First and foremost, Dog Soldiers is a completely different kind of movie than what people were used to seeing with werewolves. This is a more militaristic approach—which is obvious, I suppose, given that it’s about a military training exercise gone wrong. I think, in terms of style, it naturally draws comparisons to Predator. But those comparisons are warranted and they’re not at all a bad thing.

Like Predator, Dog Soldiers kicks off by feeling like a totally different type of thing than it eventually becomes. Sure, it has an opening kill in classic horror tradition, but then it jumps right into setting up our main soldiers. We spend some time with them and get to know them before anything happens and that’s something I desperately wish more modern horror films would do.

In the second act, Dog Soldiers switches from Predator-esque action/horror into a confined siege movie. Once the characters get to the farmhouse, the tone and style shift into something that many fans and critics have compared to Night of the Living Dead.  

Soldiers versus werewolves in 2002's Dog Soldiers.

Those comparisons are valid simply in terms of the setting, but I think in the intensity and style, the second half of Dog Soldiers feels much more in line with John Carpenter’s Assault on Precinct 13. Either way, it works incredibly well. These are things you’d typically find in a werewolf movie. We’d seen it done with zombies before, even with vampires, but not lycanthropes.

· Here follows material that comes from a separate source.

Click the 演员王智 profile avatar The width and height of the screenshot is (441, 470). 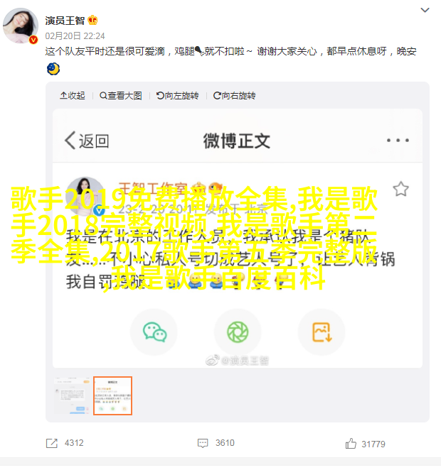pyautogui.click(x=21, y=26)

That leads into what I think is one of the most unique aspects of Dog Soldiers: it’s not told from the werewolf’s perspective. That’s even rarer for werewolves than it is for vampires. In these films, a main character if not the main character is almost always someone who has been bitten and is slowly but surely feeling the effects of the curse. Even in The Howling a major exception, for the most part, the protagonist Karen still becomes a werewolf by the end of the movie.

In Dog Soldiers the werewolves are largely faceless and that makes them scarier than most of the creatures we’ve ever seen in this kind of film. The effects by Bob Keen also prove to be an incredible help in that area. These werewolves are unique. In some ways, they’re classic cinematic lycanthropes. Bipedal, hulking monsters with wolf-like faces. But their design goes a little bit beyond that. From certain angles, at first glance, these almost look like human beings wearing animal skins.

Dog SoldiersThat’s a unique approach, but a valid one. I think it’s great that at first, your eyes can trick you into thinking that this is a human being, and that you might actually get out of this situation, only to then come face-to-face with an actual monster.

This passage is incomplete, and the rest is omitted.